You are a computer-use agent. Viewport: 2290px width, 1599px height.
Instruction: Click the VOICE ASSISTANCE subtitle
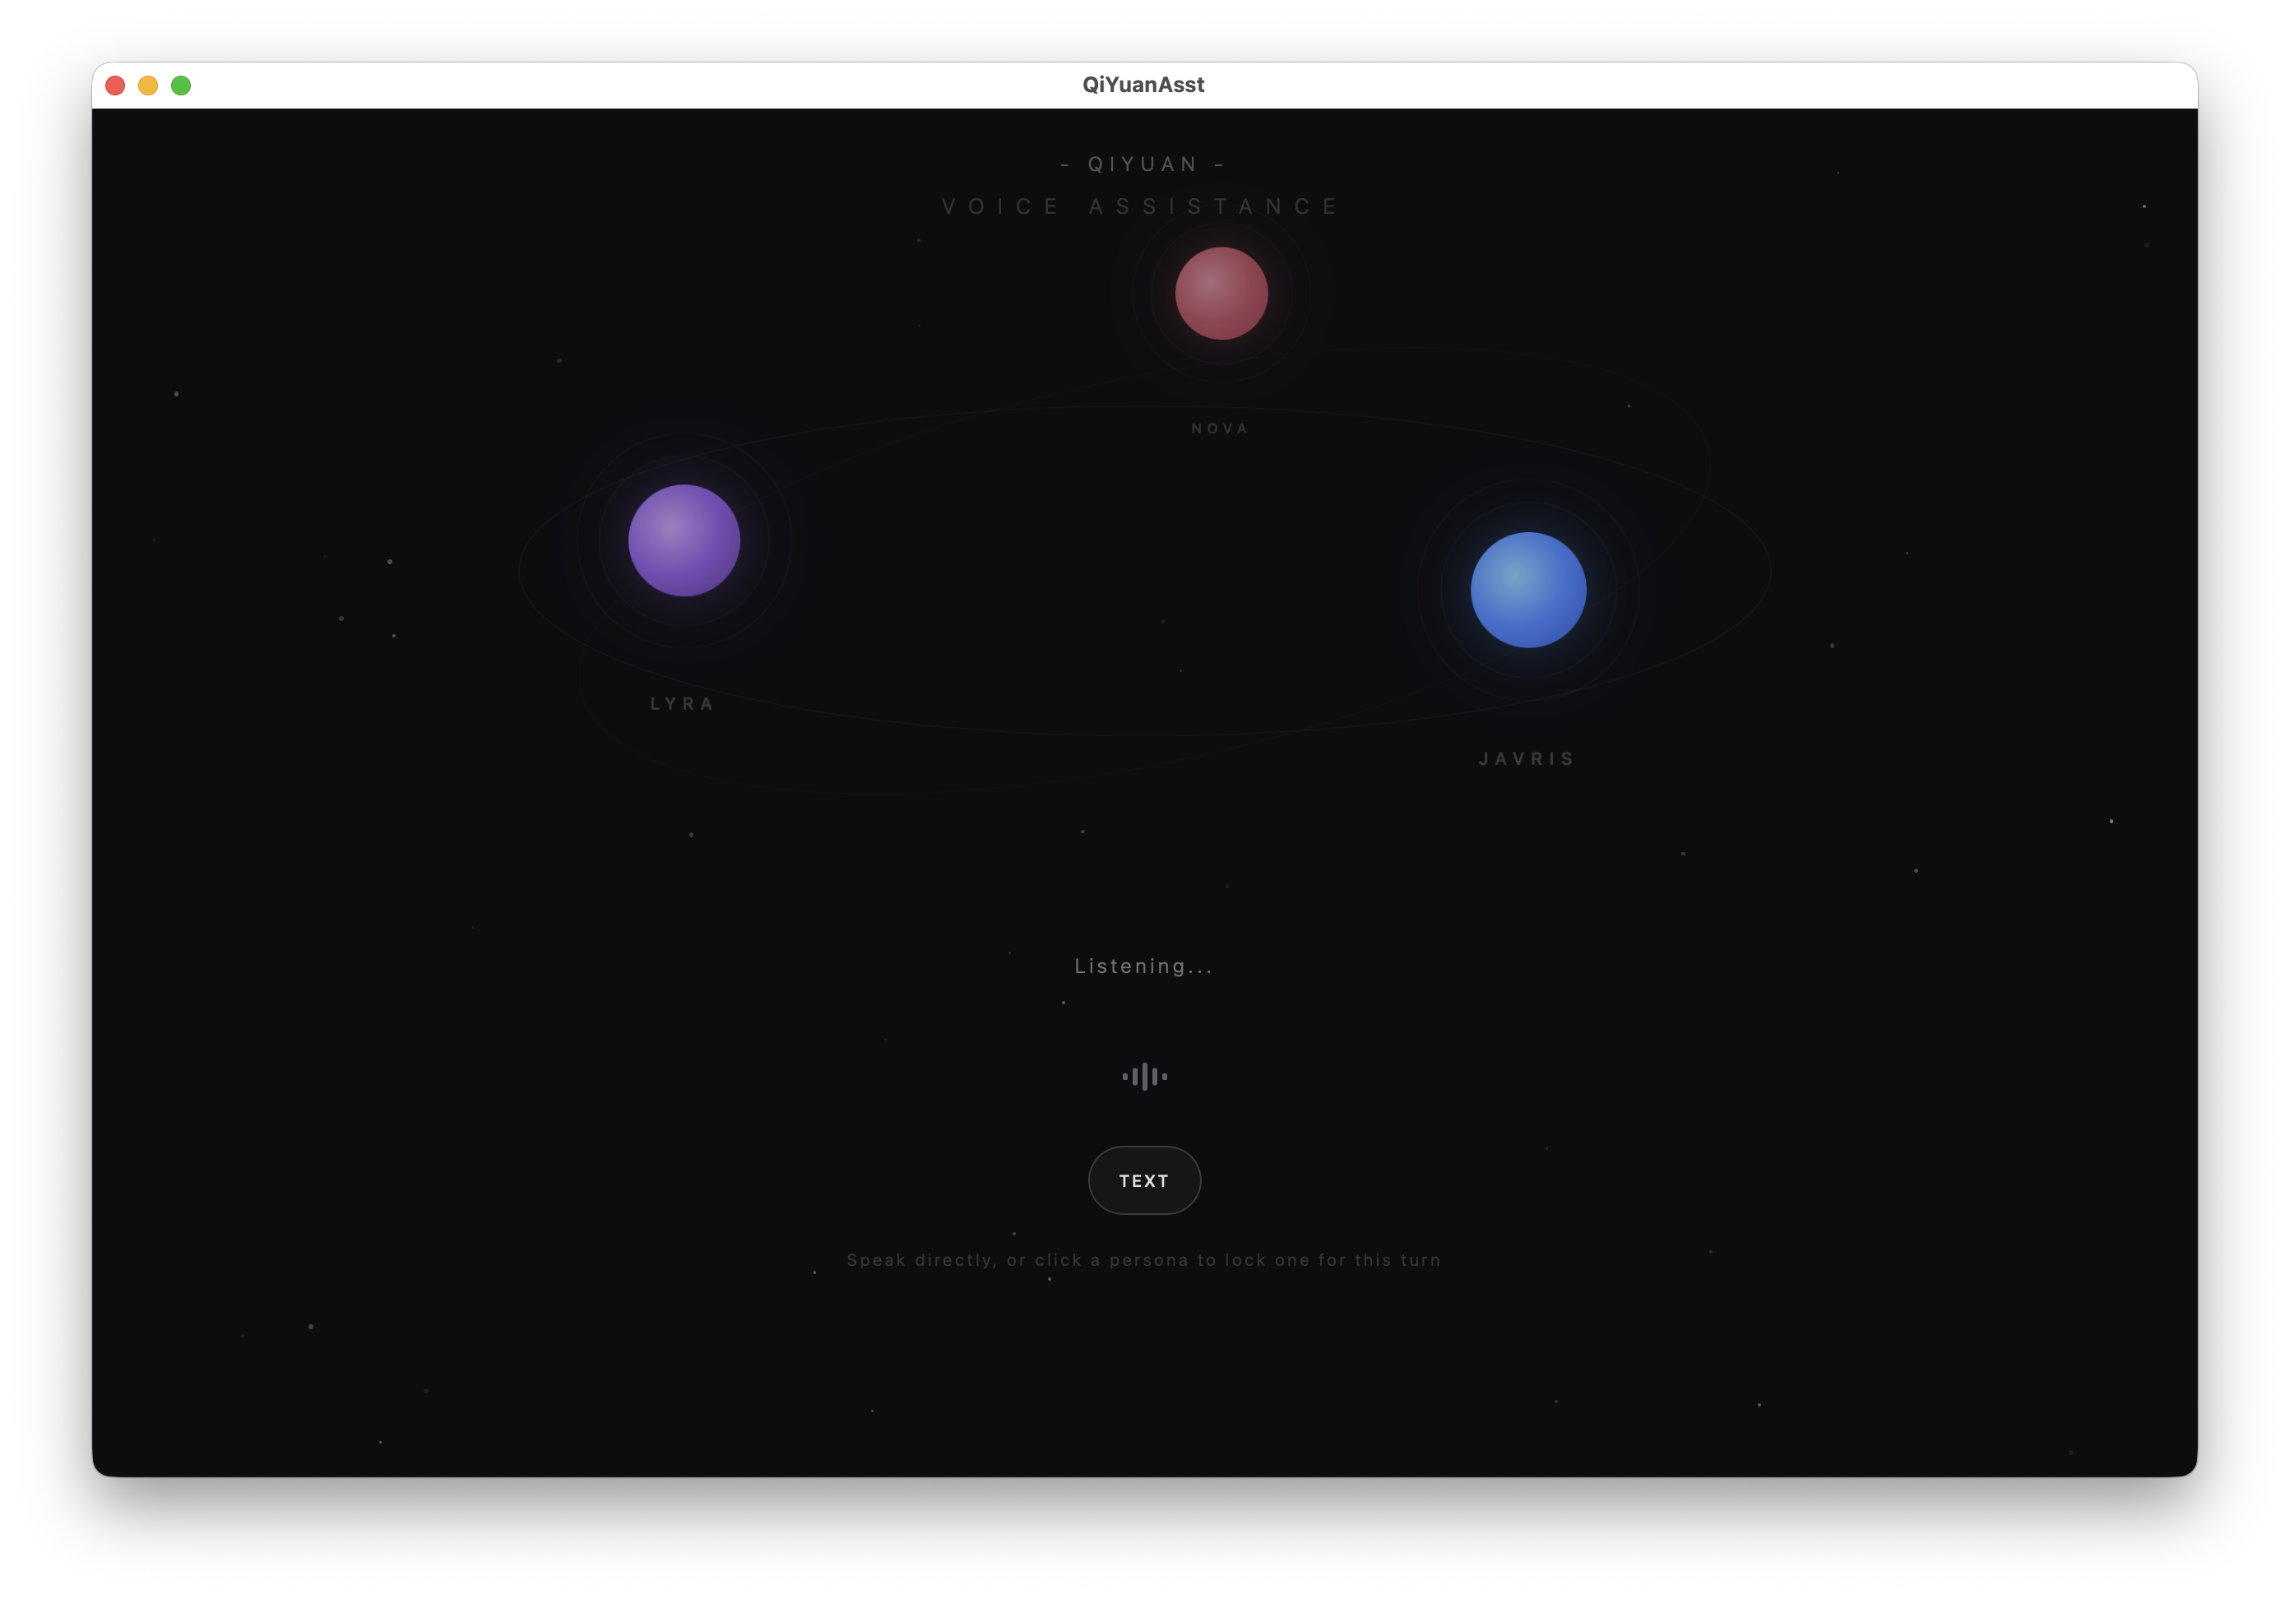pos(1142,206)
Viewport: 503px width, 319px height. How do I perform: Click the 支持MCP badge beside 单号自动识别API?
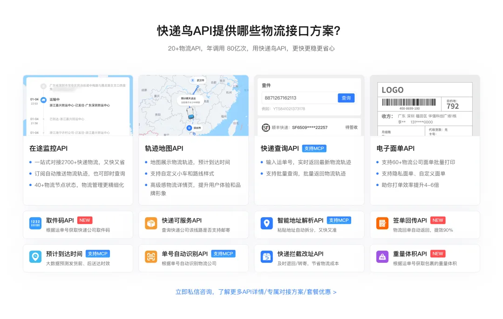point(224,254)
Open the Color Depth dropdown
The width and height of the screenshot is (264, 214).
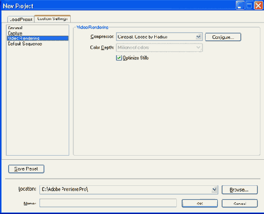(x=159, y=48)
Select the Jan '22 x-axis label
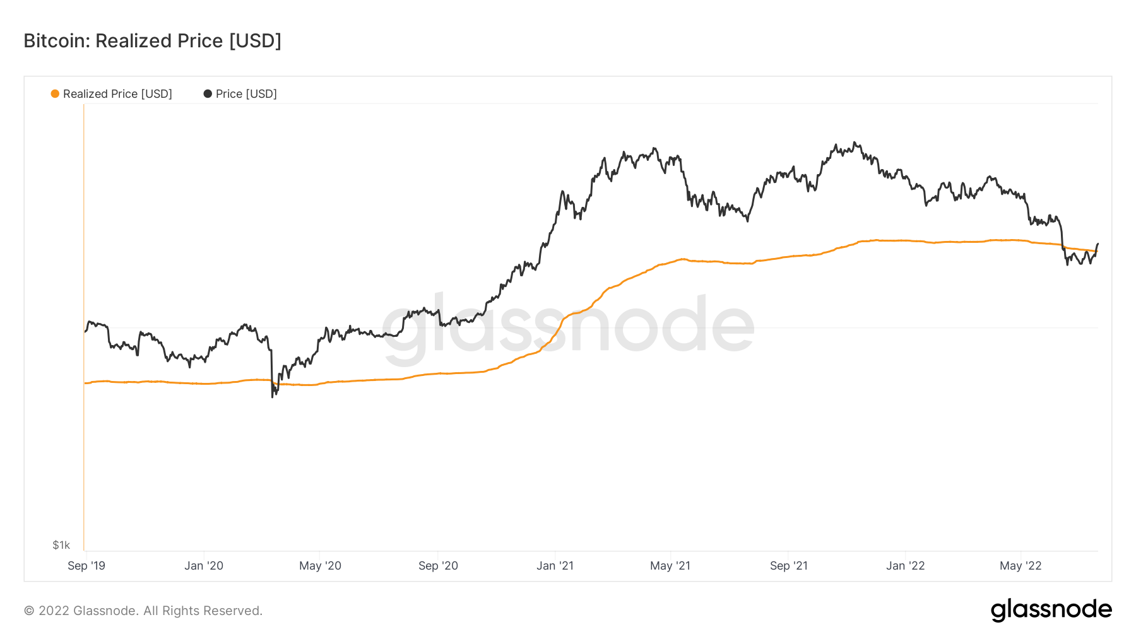The height and width of the screenshot is (639, 1136). (x=905, y=566)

— Assigned task —
Give back exactly the lines from the one with "The width and" through the end of the records above, inclusive, and omit any pictures.

— Output of the task —
The width and height of the screenshot is (264, 214).
(x=159, y=48)
Select the Jan '22 x-axis label
The height and width of the screenshot is (639, 1136). (x=905, y=566)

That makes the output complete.